■ TASK INPUT
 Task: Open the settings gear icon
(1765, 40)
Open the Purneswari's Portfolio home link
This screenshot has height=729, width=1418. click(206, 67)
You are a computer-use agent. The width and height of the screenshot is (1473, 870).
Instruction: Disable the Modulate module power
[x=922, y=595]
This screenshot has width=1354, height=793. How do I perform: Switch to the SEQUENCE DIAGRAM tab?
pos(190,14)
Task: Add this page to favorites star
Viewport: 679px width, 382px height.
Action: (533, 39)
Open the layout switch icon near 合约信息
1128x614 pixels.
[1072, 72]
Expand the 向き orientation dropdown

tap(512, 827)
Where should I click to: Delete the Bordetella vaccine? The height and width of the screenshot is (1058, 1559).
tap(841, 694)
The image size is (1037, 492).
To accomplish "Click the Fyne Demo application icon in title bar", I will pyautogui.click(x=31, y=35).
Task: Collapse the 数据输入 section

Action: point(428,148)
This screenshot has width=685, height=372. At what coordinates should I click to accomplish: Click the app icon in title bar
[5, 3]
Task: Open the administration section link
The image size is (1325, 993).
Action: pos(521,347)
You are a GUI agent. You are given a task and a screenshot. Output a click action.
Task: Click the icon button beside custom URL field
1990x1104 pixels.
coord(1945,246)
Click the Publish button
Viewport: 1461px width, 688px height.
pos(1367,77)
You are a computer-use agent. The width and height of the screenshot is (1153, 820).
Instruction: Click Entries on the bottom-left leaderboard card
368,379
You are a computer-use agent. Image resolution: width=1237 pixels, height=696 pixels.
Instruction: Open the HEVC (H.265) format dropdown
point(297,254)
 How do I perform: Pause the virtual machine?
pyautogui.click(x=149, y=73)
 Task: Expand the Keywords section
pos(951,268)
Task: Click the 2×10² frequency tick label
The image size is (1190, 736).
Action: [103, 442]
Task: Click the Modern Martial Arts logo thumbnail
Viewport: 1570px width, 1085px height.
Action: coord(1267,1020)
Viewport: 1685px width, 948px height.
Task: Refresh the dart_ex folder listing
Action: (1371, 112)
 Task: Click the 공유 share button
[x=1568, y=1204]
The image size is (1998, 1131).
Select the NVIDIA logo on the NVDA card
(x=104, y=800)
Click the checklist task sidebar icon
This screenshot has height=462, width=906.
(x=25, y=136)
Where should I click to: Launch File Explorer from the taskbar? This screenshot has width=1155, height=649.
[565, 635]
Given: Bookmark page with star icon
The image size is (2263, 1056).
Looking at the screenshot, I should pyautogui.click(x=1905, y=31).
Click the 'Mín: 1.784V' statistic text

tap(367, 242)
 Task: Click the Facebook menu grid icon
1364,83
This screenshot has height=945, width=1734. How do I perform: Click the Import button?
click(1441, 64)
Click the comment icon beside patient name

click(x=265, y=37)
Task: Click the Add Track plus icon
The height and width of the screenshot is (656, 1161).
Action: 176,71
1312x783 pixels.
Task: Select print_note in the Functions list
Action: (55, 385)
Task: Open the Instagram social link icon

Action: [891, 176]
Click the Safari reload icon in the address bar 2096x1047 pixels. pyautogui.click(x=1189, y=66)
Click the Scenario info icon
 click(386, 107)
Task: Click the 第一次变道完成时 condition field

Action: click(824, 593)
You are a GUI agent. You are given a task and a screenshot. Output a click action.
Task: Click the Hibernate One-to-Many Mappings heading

■ EXERCISE DESCRIPTION
Gather all lines with the string "agent" from the data.

■ RESULT FOR THIS TASK
You are a computer-use agent. The width and height of the screenshot is (1473, 870).
You are a GUI agent. You are given a task and a screenshot. Output a click action.
You are a computer-use agent. The width and height of the screenshot is (1153, 820).
You are a computer-use agent. Image resolution: width=1237 pixels, height=696 pixels.
You are a GUI agent. You are given a task and a screenshot. Output a click action.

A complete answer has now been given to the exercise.